• **Task directions**
Please make an exact copy of the lines from the one holding "Select the Introuvable errors tab" through the end of the data, both ends included, with no pictures.

• **Data records**
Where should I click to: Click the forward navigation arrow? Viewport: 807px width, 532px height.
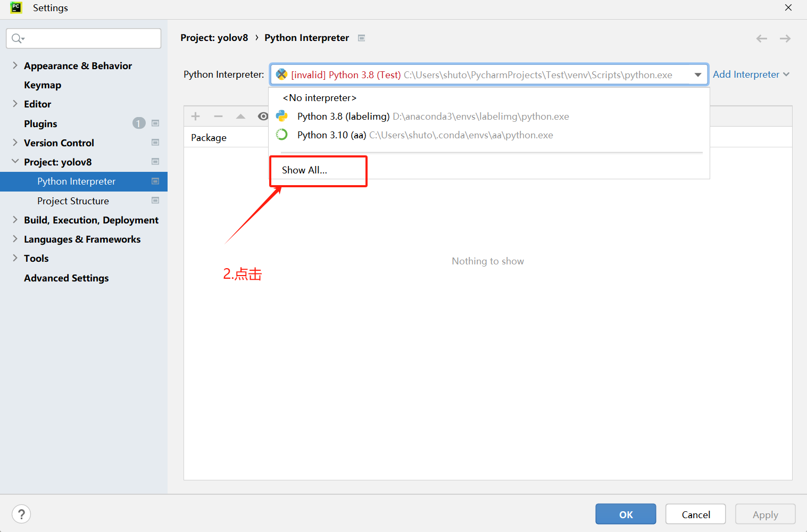785,38
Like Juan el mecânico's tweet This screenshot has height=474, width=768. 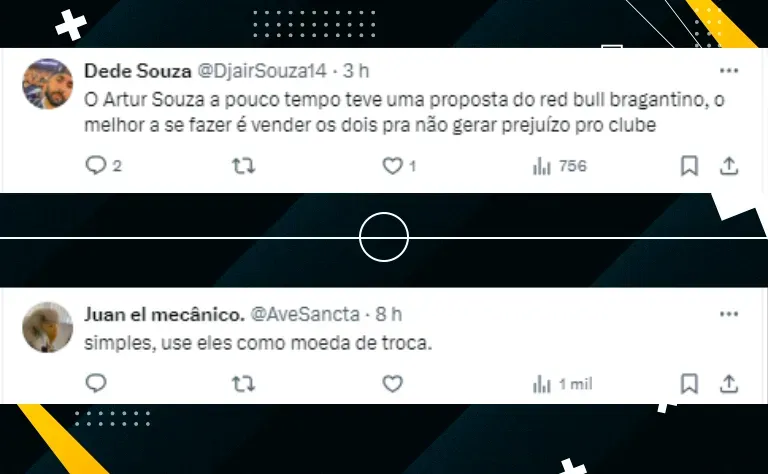click(392, 383)
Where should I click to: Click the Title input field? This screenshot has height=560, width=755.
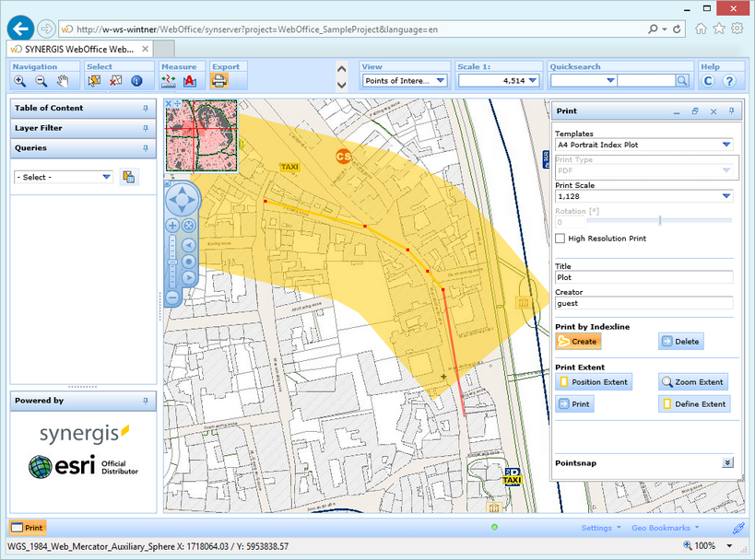click(x=643, y=277)
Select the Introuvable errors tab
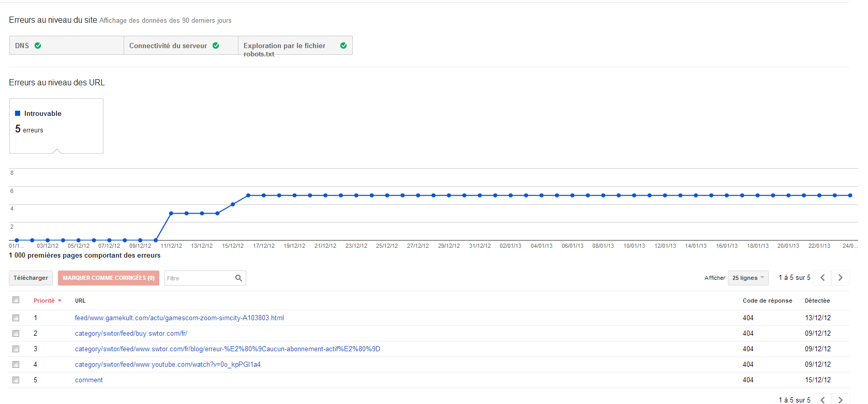This screenshot has width=868, height=404. click(56, 126)
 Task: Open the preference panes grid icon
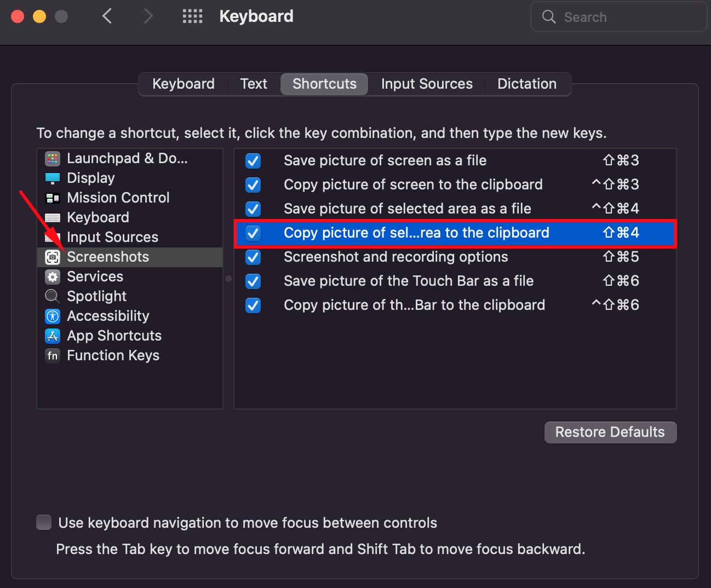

• **Response box**
Select the Introuvable errors tab
This screenshot has width=868, height=404. click(56, 126)
 Task: Open the preference panes grid icon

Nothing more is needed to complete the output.